Спустившись на первый этаж и выйдя на крыльцо, он нажал на кнопку приема вызова:
— Что нужно? — раздраженно спросил Борис.
— Нам надо увидеться. Причём сегодня, днём или вечером, неважно.
— Именно неважно! Все это неважно для меня! — заговорил он в ответ. — Я раньше тебя просил, а теперь требую, чтоб ты больше не звонила мне, никогда! Оставь меня в покое, Алиса, ты что, русского языка не понимаешь?
— Понимаю, не кричи на меня! Я тебе уже не жена, кричать будешь на свою женщину. Как её там зовут? — она запнулась на несколько секунд, затем язвительно добавила: — а, провинциалка Сара!
— Оставь нас в покое.
— Нас? Теперь ты уже так говоришь? Вы что, поженились? Я тебе это не прощу, ты слышишь?
— Я не собираюсь с тобой ничего обсуждать!
— Ну и не обсуждай. Когда я ее найду, Борис, ты увидишь, что я с ней сделаю. Я ей лицо исцарапаю ногтями! Пусть оставит тебя в покое! Ты мой!!!
— Да пошла ты к черту! — он нажал отбой и, повернувшись, увидел прямо перед собой Сару.
Борис озадаченно заморгал и обвел её взглядом с головы до ног, не зная, что сказать.
— Пойдем, дождь идет, — прошептала она, и они вернулись в кафе.
— Постой! — он схватил ее за руку. — Я все объясню, она моя…

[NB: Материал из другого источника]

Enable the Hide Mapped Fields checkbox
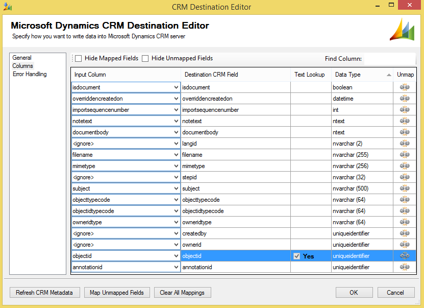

Отдернув руку, она прижала указательный палец к губам, словно призывая к молчанию. Когда они вернулись за столик, Сара, убедившись, что вокруг нет лишних ушей, сказала:
— Никогда не рассказывай о себе ничего личного, не убедившись, что ты один. Людям только дай повод для сплетен. И, поверь мне, не важно, знают эти люди тебя или нет.

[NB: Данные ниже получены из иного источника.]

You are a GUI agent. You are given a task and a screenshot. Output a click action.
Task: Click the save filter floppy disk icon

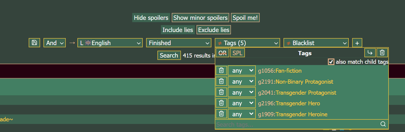[x=34, y=43]
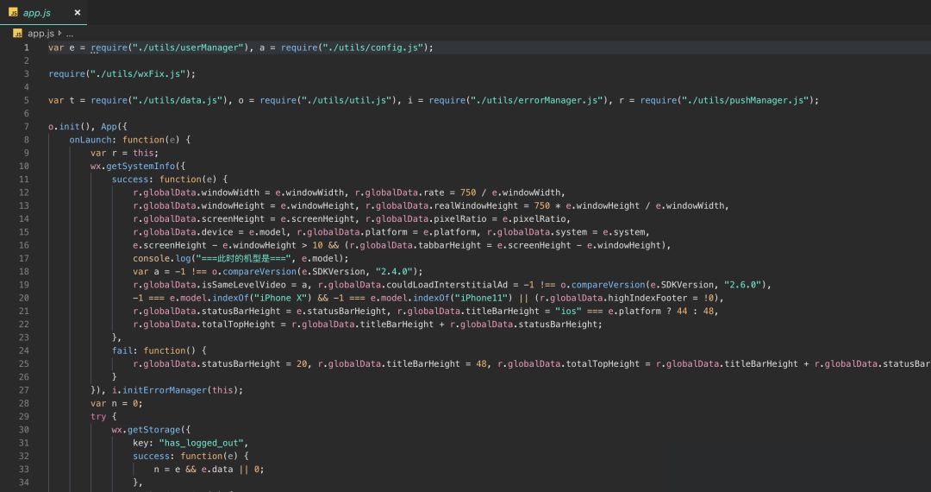931x492 pixels.
Task: Click the "./utils/pushManager.js" module path
Action: (746, 100)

— Но мы же с тобой были одни, и нас здесь никто не знает, — он показал рукой на почти пустое кафе. — Мне плевать на всех остальных, главное — это ты!
— Мне тоже, но мы уже зашли внутрь, а на первом этаже сидят люди, и официанты есть. Зачем им знать о том, что звонила твоя бывшая жена?

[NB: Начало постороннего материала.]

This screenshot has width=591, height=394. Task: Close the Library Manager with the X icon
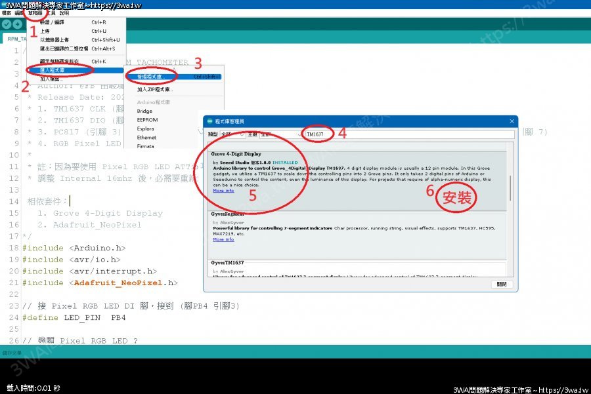pyautogui.click(x=511, y=121)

— Ты права, — он растерянно почесал бороду, — какая ты у меня мудрая!
Они сели.
— Я знаю, кто она, — сказала Сара. — Однажды, наверно, месяца три-четыре назад зазвонил мой телефон. Я подняла трубку и услышала незнакомый женский голос: «Ну, здравствуй, Сара, не ожидала моего звонка?» Я спросила, кто это, тут она начала орать: «Что, сучка, не ожидала меня услышать? Я Алиса, жена твоего любовника, оставь его в покое…» И так далее. Короче, пустые разговоры…
Борис удивленно покосился на нее:
— И что ты ответила ей?
— Ничего, — она улыбнулась, — послала к черту.
— Не понимаю, — он нервно потер бороду, — недоумеваю, откуда она узнала твой номер? Как она вообще догадалась о твоем существовании?
— Ну, со временем, наверно, мы все узнаем, иногда ответ приходит намного позже, чем вопрос.
— Только когда он придёт, то уже не будет иметь такого значения, — Борис напряженно сжал губы в одну линию.
— Честно, меня это не волнует! Скажу больше, мне нет разницы, где она нашла номер и откуда узнала про меня. Пусть она волнуется, ведь я рядом с тобою, а не она.
— Давай мы тебе номер поменяем? — предложил Борис.
— Нет! Я её не боюсь, ещё не хватало, чтобы я из-за неё я меняла номер. У меня на нем все контакты завязаны.
— И после этого она больше не звонила тебе?
— Я её номер сразу занесла в чёрный список.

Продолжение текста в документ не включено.